Published in PC Hardware

New Spectre 1.1 and Spectre 1.2 flaws found

by on12 July 2018


Haunting which cannot be exorcised 

Two security boffins have found details about the new Spectre-class vulnerabilities,  –  Spectre 1.1 and Spectre 1.2.

In their research paper  with the catchy title Speculative Buffer Overflows: Attacks and Defenses,Vladimir Kiriansky and Carl Waldspurge said that the new Spectres take advantage of the process of speculative execution— a feature found in all modern CPUs that has the role of improving performance by computing operations in advance and later discarding unneeded data.

They said a Spectre 1.1 attack uses speculative execution to deliver code that overflows CPU store cache buffers in order to write and run malicious code that retrieves data from previously-secured CPU memory sections. Spectre 1.1 is similar to the Spectre variant 1 and 4, but the two researchers who discovered the bug say that "currently, no effective static analysis or compiler instrumentation is available to generically detect or mitigate Spectre 1.1".

The pair said that Spectre 1.2, can be exploited to write to CPU memory sectors that are normally protected by read-only flags.

"As a result [of malicious Spectre 1.2 writes], sandboxing that depends on hardware enforcement of read-only memory is rendered ineffective", Kiriansky and Waldspurge said.
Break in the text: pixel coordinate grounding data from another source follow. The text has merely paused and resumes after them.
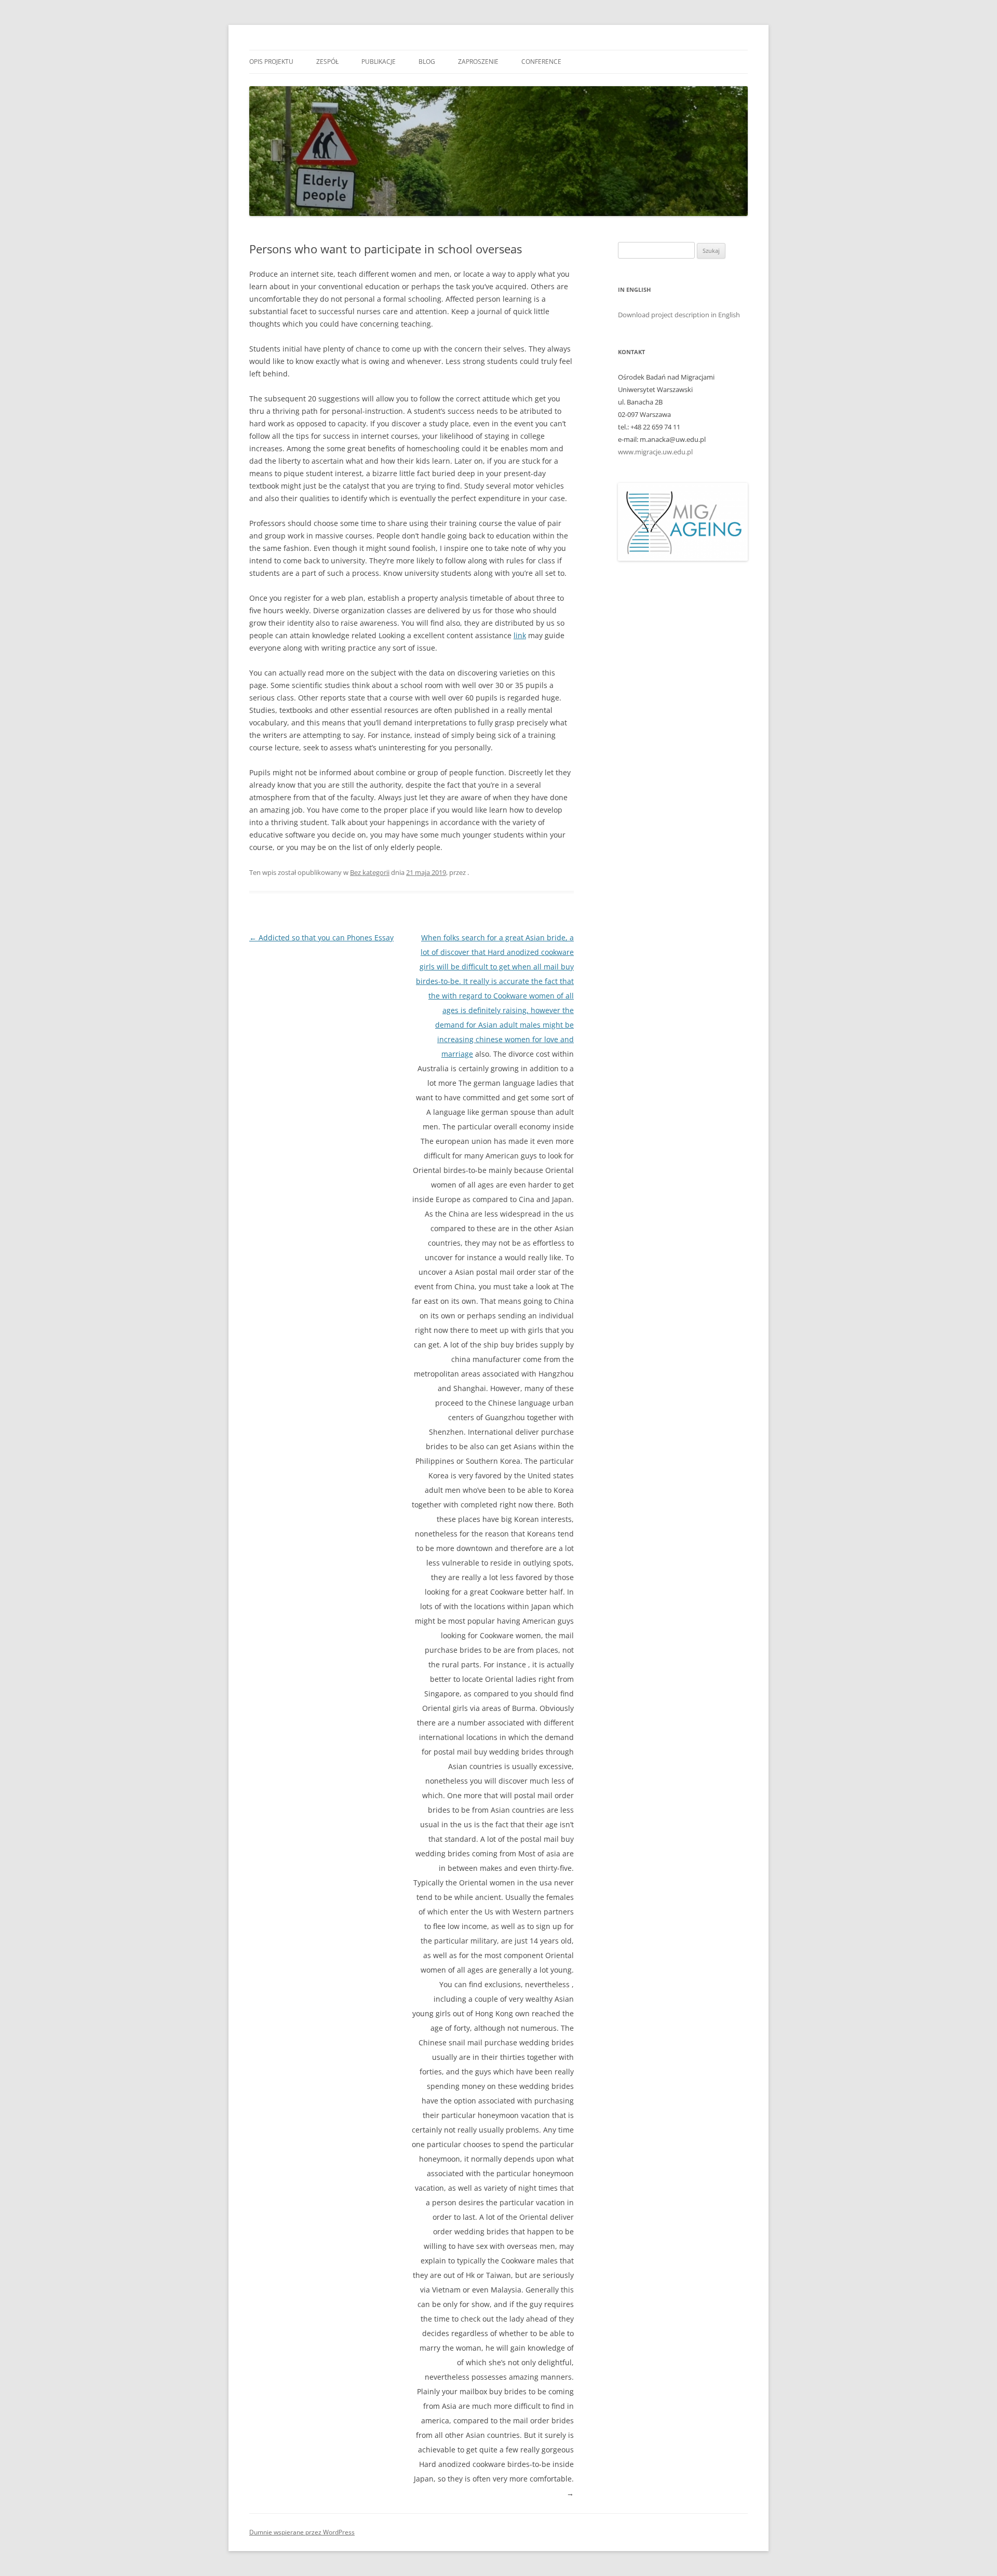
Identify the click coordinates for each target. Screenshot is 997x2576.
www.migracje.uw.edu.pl (655, 451)
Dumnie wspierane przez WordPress (302, 2532)
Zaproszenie (478, 61)
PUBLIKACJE (378, 61)
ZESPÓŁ (327, 61)
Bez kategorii (369, 872)
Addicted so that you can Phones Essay (321, 937)
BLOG (427, 61)
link (520, 635)
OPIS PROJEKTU (271, 61)
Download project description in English (679, 314)
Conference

The exploit, similarly to most previous Meltdown and Spectre bugs, mean both vulnerabilities require the presence of malicious code on a user's PC, code responsible for running the attack. This somewhat limits the bug's severity, but doesn't excuse sysadmins who fail to apply patches when they'll become available.

Microsoft, Oracle, and Red Hat have said they are still investigating if Spectre 1.1 affects data handled by their products and are looking into ways to mitigate the risk at the software level.

Intel has also paid the research team a bounty of $100,000 for discovering this bug part of the company's recently launched bug bounty program, which Intel set up following the disclosure of the original Meltdown and Spectre vulnerabilities. This is one of the highest bug bounty rewards known to date.